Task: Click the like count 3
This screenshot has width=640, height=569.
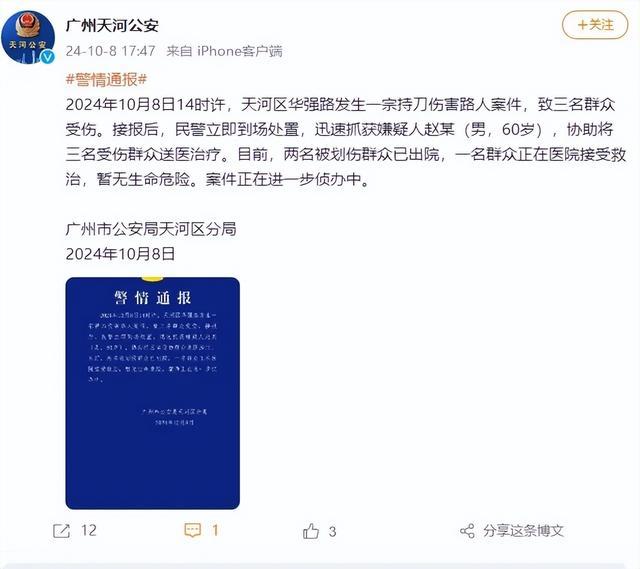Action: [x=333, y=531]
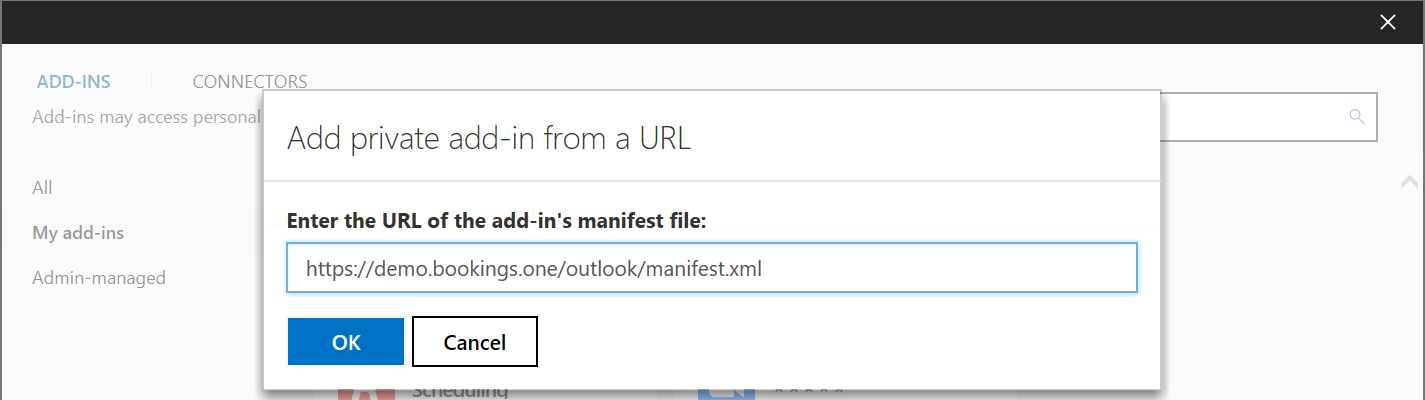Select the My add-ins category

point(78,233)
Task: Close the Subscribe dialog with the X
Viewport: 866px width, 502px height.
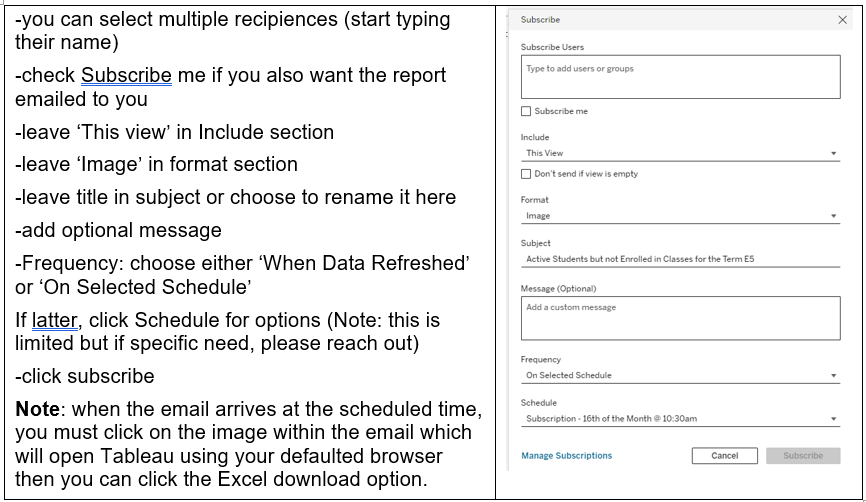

• PROBLEM DESCRIPTION:
Transcribe the listing exactly. Its images are to be omitted.

• RESULT OF THE TASK:
Task: Click the like count 3
This screenshot has width=640, height=569.
Action: [x=333, y=531]
Select the My add-ins category

point(78,233)
Task: Close the Subscribe dialog with the X
Viewport: 866px width, 502px height.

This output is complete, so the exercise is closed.